But, I must say, I wish he'd be more romantic with me. He suddenly seems very careful about doing anything besides holding my hand. I appreciate his efforts to be so gentlemanly, but what is a relationship without romance? I confess that I fantasize about him stealing me away for some private moments of kissing… I'm sure all of you are rolling your eyes right now, but I'm trying to treat this blog like a private diary, so deal with it or un-follow ;)

I guess I'll stop drooling over him now. I can't wait to tell you all about our next date, and always let me hear about yours. I love girl talk, haha!

Ugh I'm so lame -_-

Bye-bye."

"Oh goodness.

Raoul…

It's like he reads my mind sometimes.

He was so romantic tonight… We were often totally alone, and he often used those moments to his advantage. But sometimes he wouldn't do anything when we were alone besides hold me, and I truly enjoyed those silent little moments more than anything.
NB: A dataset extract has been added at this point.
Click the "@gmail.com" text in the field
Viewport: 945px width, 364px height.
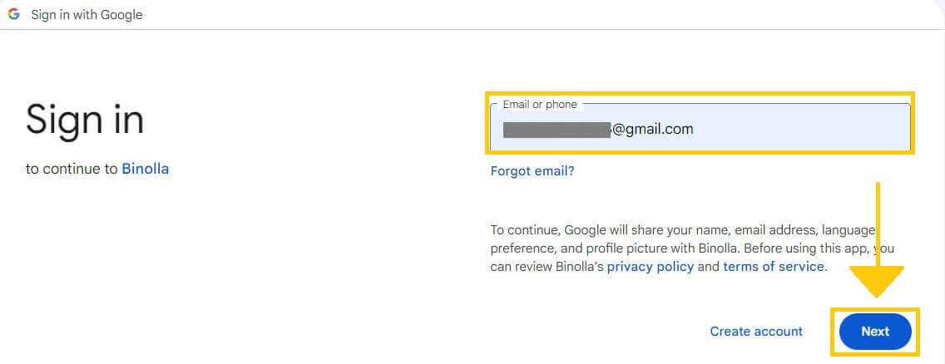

And sometimes he would do little things that made me blush in public, like whispering things in my ear… I'll spare you the details of what he'd say exactly, but you should know that it wasn't vulgar enough to make me want to slap him, but it was enough to make me inwardly squeal a little.

I've never been loved like this before. I miss him so much… He told me that I'm welcome to call him at any time, and that the dates are only over when I say they are. I would take advantage of that, but I have a child to take care of, so I can never stay out quite late enough to be satisfied. Then again, I enjoy Raoul's company so much that I don't think I'd ever be fully satisfied.
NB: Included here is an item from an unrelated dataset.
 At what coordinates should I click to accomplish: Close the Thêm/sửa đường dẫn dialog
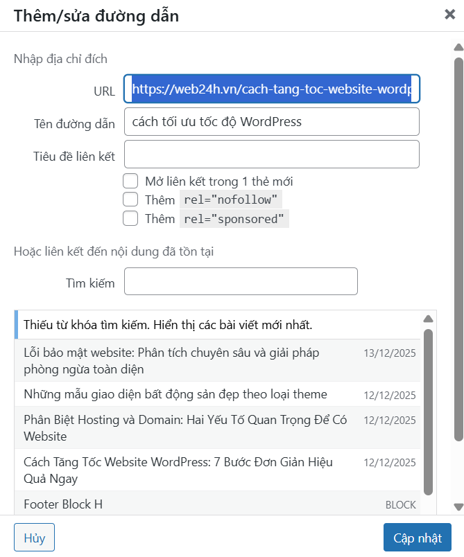450,14
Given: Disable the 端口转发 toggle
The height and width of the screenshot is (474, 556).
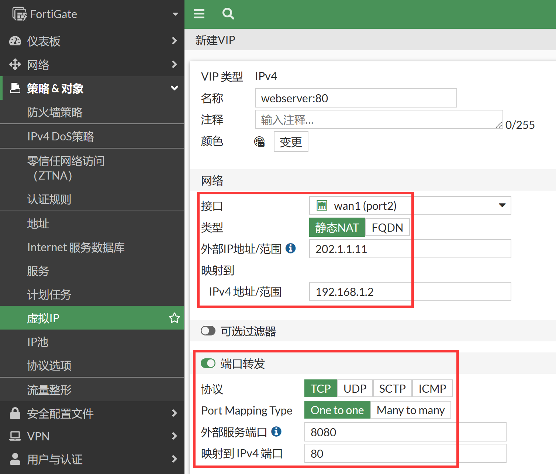Looking at the screenshot, I should 208,363.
I really hope he takes me out for lunch or something tomorrow. I miss him. I can't wait for the day when I wake up and his face is the first thing I see. Unfortunately, that won't happen for a very long time. While I do love him and want to marry him, I'm not sure if I'd say yes if he proposed to me this very moment. But it would really depend on how I feel in the moment. If I know my answer is yes and I won't hesitate to say it, then I will say it. If there is even an ounce of doubt in my mind, then I will tell him that I'd like to wait. But I do feel like he might be the one I've been wishing and hoping and praying for since I was a little girl.

I could write a book about his topic, but Daniel is crying, and I must go help him.

Goodnight."

"Things are still going nicely with Raoul. He's sexy when I want him to be, but he mixes it well with being a gentleman. That's very hard to do. This is good, but I need him to show me something else…

I need to see if he's a good father.

Raoul and I have had a lot of serious conversations recently. We're really taking our relationship to a very serious level; we're at the point where one of us would have to do something absolutely horrible in order for us to break up. We both are fairly certain that we are meant to be together.

It won't be long before our first annual anniversary comes; in fact, our 10-month anniversary is in just two weeks (coincidentally, on Valentine's Day). I personally think we'll be engaged within the year, but I don't know for sure. Raoul might want to tie the knot sooner than that or even later. But one thing's certain; if we're not engaged by our second annual anniversary, I will probably start dropping hints. But I doubt we'll be waiting that long.

Anyways, I want to make sure he's going to be a great step-father to Daniel before we get engaged. He's done a little babysitting for me, but I've never really seen how he treats Daniel first-hand. Maybe someday Raoul could spend the day with Daniel and me, just so I could see what it'd be like if we all lived together.

Honestly, I don't have any doubts about Raoul's parenting skills. Of course, I'll have to help him learn a few things, but I think he'll be great for Daniel, as well as any children I might have with him in the future.

Oh my gosh I haven't even thought about having kids with Raoul.

I must say that I like the thought of little blonde babies crawling around the house. But, I absolutely love the thought of being pregnant again. I remember how wonderful it was when I was expecting Daniel, and I know having a baby with the father around will be 110 times more wonderful.

Oh no, I hope I don't become too in love with that thought. I don't want to become baby-crazy. That could possibly end very badly.

There's so much Raoul and I need to talk about before we get engaged. I don't know how much money he makes, or what his family is like, or whether or not he wants children, or if he wants to move to house eventually. There's so much we have to discuss, but thankfully I know that I can talk to him about anything and everything.

As always, I'd love to elaborate more, but I know you're bored, and I have a toddler to take care of anyways.

Goodbye."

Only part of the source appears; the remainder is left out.